What you are asked to do: Word for word, write out all of the data below.

Data records:
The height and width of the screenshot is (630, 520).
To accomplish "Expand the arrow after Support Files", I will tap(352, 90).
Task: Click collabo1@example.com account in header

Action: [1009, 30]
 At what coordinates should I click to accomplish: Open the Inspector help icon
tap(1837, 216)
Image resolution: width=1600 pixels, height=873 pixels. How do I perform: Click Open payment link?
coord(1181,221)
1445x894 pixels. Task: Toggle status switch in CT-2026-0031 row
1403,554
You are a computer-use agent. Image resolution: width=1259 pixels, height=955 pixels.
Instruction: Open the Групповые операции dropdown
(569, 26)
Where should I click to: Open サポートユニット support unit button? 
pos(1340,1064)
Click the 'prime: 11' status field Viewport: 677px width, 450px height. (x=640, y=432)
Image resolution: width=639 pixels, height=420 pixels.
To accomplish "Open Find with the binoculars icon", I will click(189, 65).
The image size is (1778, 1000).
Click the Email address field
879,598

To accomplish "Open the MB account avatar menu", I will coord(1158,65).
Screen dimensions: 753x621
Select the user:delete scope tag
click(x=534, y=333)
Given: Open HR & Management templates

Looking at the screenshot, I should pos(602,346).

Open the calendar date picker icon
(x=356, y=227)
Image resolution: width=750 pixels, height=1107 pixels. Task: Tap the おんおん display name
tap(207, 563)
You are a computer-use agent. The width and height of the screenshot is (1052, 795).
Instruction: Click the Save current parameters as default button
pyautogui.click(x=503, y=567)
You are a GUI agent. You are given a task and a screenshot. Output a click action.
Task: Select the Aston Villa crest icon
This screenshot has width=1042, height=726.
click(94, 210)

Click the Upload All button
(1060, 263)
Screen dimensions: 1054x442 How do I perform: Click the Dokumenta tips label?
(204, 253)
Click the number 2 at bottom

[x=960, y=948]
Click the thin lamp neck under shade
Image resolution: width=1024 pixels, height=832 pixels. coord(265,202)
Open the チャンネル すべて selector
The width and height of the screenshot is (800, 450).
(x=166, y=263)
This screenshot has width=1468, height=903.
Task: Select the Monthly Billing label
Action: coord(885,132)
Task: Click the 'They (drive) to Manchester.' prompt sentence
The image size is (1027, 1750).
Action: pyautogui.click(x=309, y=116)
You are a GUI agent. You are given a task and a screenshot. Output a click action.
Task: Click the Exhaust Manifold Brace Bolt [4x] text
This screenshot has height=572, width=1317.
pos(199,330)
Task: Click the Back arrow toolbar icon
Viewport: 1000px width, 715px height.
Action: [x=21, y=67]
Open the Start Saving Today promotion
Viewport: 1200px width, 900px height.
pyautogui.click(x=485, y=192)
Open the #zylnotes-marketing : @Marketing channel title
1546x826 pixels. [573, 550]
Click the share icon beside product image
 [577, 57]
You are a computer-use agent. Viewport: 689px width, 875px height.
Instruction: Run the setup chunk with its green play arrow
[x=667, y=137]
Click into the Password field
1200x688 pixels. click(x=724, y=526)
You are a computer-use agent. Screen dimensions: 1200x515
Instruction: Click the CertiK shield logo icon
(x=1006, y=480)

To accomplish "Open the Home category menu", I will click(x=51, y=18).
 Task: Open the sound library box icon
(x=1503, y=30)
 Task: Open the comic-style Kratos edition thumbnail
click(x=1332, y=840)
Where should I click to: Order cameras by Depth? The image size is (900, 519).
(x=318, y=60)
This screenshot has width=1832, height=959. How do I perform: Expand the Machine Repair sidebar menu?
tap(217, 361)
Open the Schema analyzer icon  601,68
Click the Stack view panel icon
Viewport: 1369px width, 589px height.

Response below:
The height and width of the screenshot is (630, 520).
To accomplish "Expand the arrow after Support Files", I will tap(352, 90).
Task: Click collabo1@example.com account in header

Action: [1009, 30]
 At what coordinates should I click to accomplish: Open the Inspector help icon
tap(1837, 216)
Image resolution: width=1600 pixels, height=873 pixels. How do I perform: Click Open payment link?
coord(1181,221)
1445x894 pixels. Task: Toggle status switch in CT-2026-0031 row
1403,554
You are a computer-use agent. Image resolution: width=1259 pixels, height=955 pixels.
Instruction: Open the Групповые операции dropdown
(569, 26)
Where should I click to: Open サポートユニット support unit button? 
pos(1340,1064)
Click the 'prime: 11' status field Viewport: 677px width, 450px height. (x=640, y=432)
Image resolution: width=639 pixels, height=420 pixels.
To accomplish "Open Find with the binoculars icon", I will click(189, 65).
The image size is (1778, 1000).
Click the Email address field
879,598

To accomplish "Open the MB account avatar menu", I will coord(1158,65).
Screen dimensions: 753x621
Select the user:delete scope tag
click(x=534, y=333)
Given: Open HR & Management templates

Looking at the screenshot, I should pos(602,346).

Open the calendar date picker icon
(x=356, y=227)
Image resolution: width=750 pixels, height=1107 pixels. Task: Tap the おんおん display name
tap(207, 563)
You are a computer-use agent. The width and height of the screenshot is (1052, 795).
Instruction: Click the Save current parameters as default button
pyautogui.click(x=503, y=567)
You are a GUI agent. You are given a task and a screenshot. Output a click action.
Task: Select the Aston Villa crest icon
This screenshot has width=1042, height=726.
click(94, 210)

Click the Upload All button
(1060, 263)
Screen dimensions: 1054x442 How do I perform: Click the Dokumenta tips label?
(204, 253)
Click the number 2 at bottom

[x=960, y=948]
Click the thin lamp neck under shade
Image resolution: width=1024 pixels, height=832 pixels. coord(265,202)
Open the チャンネル すべて selector
The width and height of the screenshot is (800, 450).
(x=166, y=263)
This screenshot has width=1468, height=903.
Task: Select the Monthly Billing label
Action: coord(885,132)
Task: Click the 'They (drive) to Manchester.' prompt sentence
The image size is (1027, 1750).
Action: pyautogui.click(x=309, y=116)
You are a GUI agent. You are given a task and a screenshot. Output a click action.
Task: Click the Exhaust Manifold Brace Bolt [4x] text
This screenshot has height=572, width=1317.
pos(199,330)
Task: Click the Back arrow toolbar icon
Viewport: 1000px width, 715px height.
Action: [x=21, y=67]
Open the Start Saving Today promotion
Viewport: 1200px width, 900px height.
pyautogui.click(x=485, y=192)
Open the #zylnotes-marketing : @Marketing channel title
1546x826 pixels. [573, 550]
Click the share icon beside product image
 [577, 57]
You are a computer-use agent. Viewport: 689px width, 875px height.
Instruction: Run the setup chunk with its green play arrow
[x=667, y=137]
Click into the Password field
1200x688 pixels. click(x=724, y=526)
You are a computer-use agent. Screen dimensions: 1200x515
Instruction: Click the CertiK shield logo icon
(x=1006, y=480)

To accomplish "Open the Home category menu", I will click(x=51, y=18).
 Task: Open the sound library box icon
(x=1503, y=30)
 Task: Open the comic-style Kratos edition thumbnail
click(x=1332, y=840)
Where should I click to: Order cameras by Depth? The image size is (900, 519).
(x=318, y=60)
This screenshot has width=1832, height=959. How do I perform: Expand the Machine Repair sidebar menu?
tap(217, 361)
Open the Schema analyzer icon  601,68
Click the Stack view panel icon
Viewport: 1369px width, 589px height.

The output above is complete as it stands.